The scientists plan to spend the next several months examining climate patterns for new clues on what ingredients could be behind extreme patterns of heat like this.

The scientists synthesized the results of 21 climate models to evaluate the recent heat wave. They focused their inquiry on the hottest temperatures in the Seattle, Portland and Vancouver areas, excluding analysis of mountainous areas and coastal rainforests.

The researchers kept a "brutal schedule," said Friederike Otto, of the Environmental Change Institute at Oxford University, to try to provide the analysis quickly. Otto said a paper based on the analysis will be submitted soon for peer review, but that researchers have not yet decided on which scientific journal.

Climate scientists who were not involved in the research say the work holds up to scrutiny.

"This is clearly the most comprehensive and rigorous analysis of this event that can be generated on this time scale and I applaud the authors," said Noah Diffenbaugh, a professor and climate scientist at Stanford University.

Nick Bond, Washington state's climatologist, said he was impressed with the quality of the analysis, calling the estimate that such an intense heat wave could come every 5 to 10 years for the Pacific Northwest in as little as two decades' time "a sobering finding."

Karin Bumbaco, the state's assistant climatologist, said the study's simple focus — on hottest temperatures — does limit its findings, adding that if the researchers had included more aspects, such as heat wave duration or overnight temperatures, the study might have resulted in different answers.

"I think that the recent event was still exceedingly rare no matter how you define it and agree with their conclusion that increasing greenhouse gases were responsible for some portion of the recent event and that these types of events will become more common in the future," Bumbaco said in an email.
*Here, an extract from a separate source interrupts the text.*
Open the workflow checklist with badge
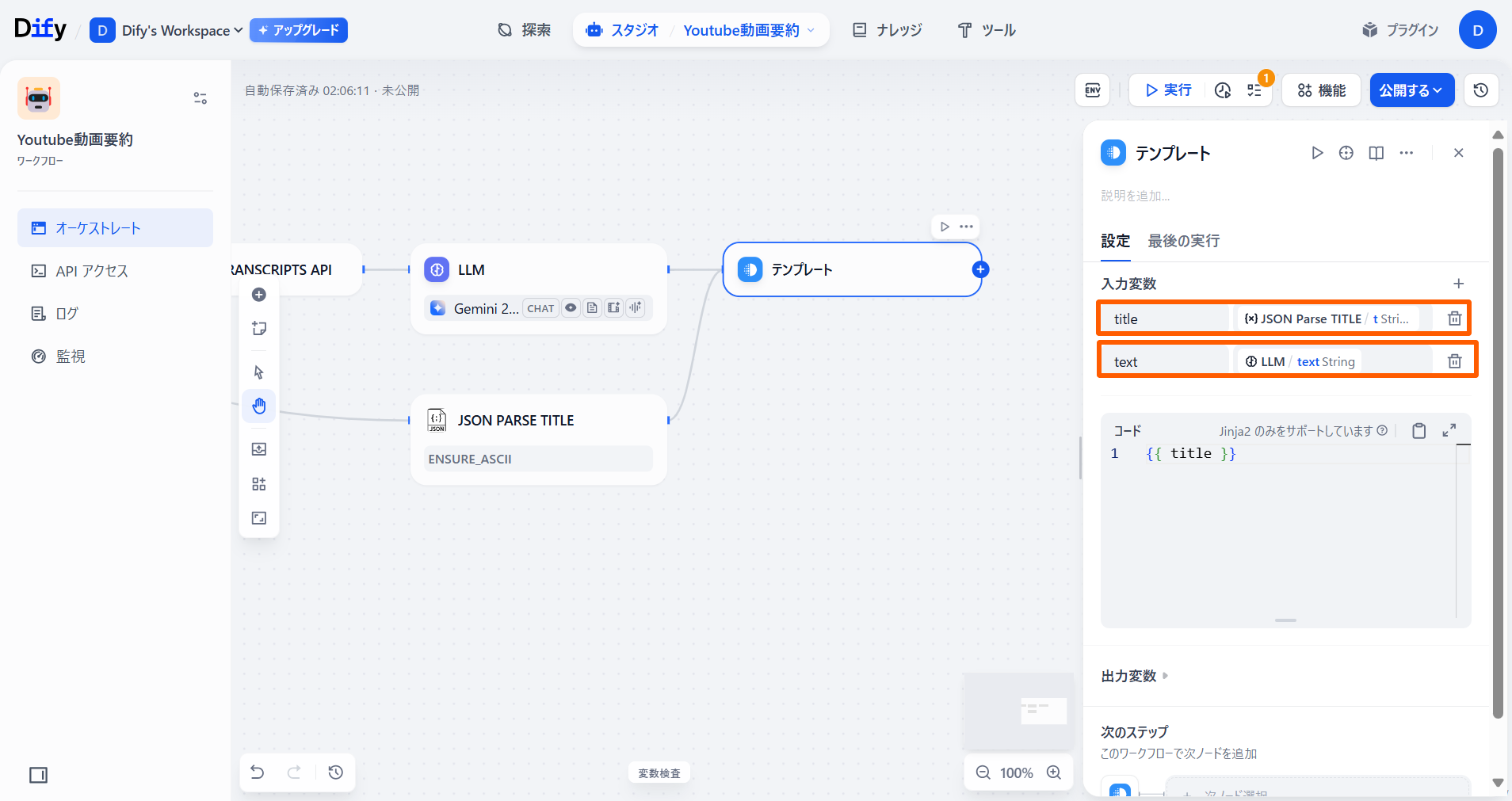 pos(1254,90)
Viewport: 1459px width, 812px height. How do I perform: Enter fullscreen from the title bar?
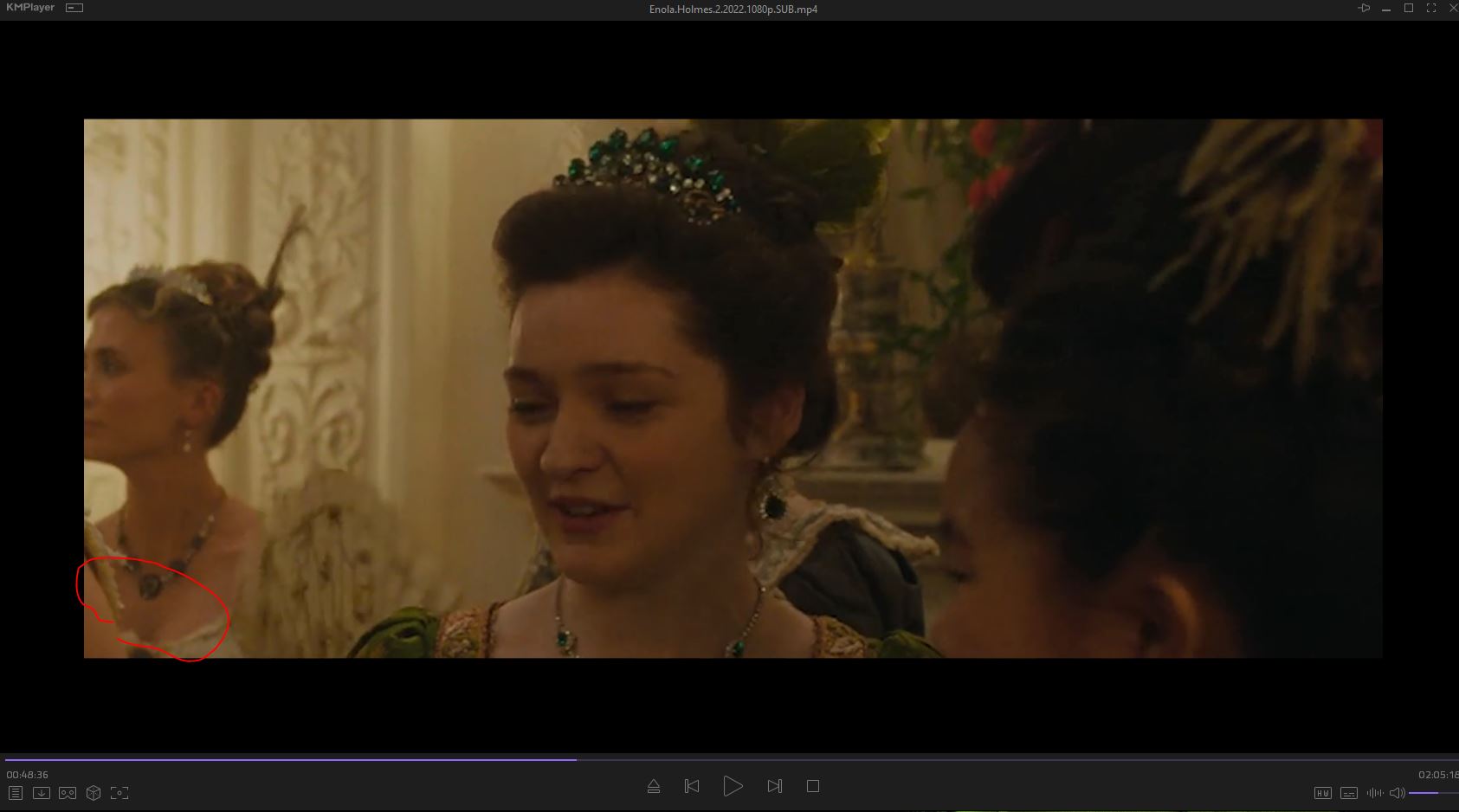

Diffenbaugh said climate change is moving so rapidly that it can be difficult for climate scientists to pinpoint what the climate is now and to make estimates about future likelihoods. Estimates are often coarse and conservative, and their shelf life is limited as historical records drop.

"I think it would be wrong to think this level of heat won't happen for another 1,000 years," Diffenbaugh said. "This level of heat is more likely now than if global warming hadn't occurred, and it's more likely in the future."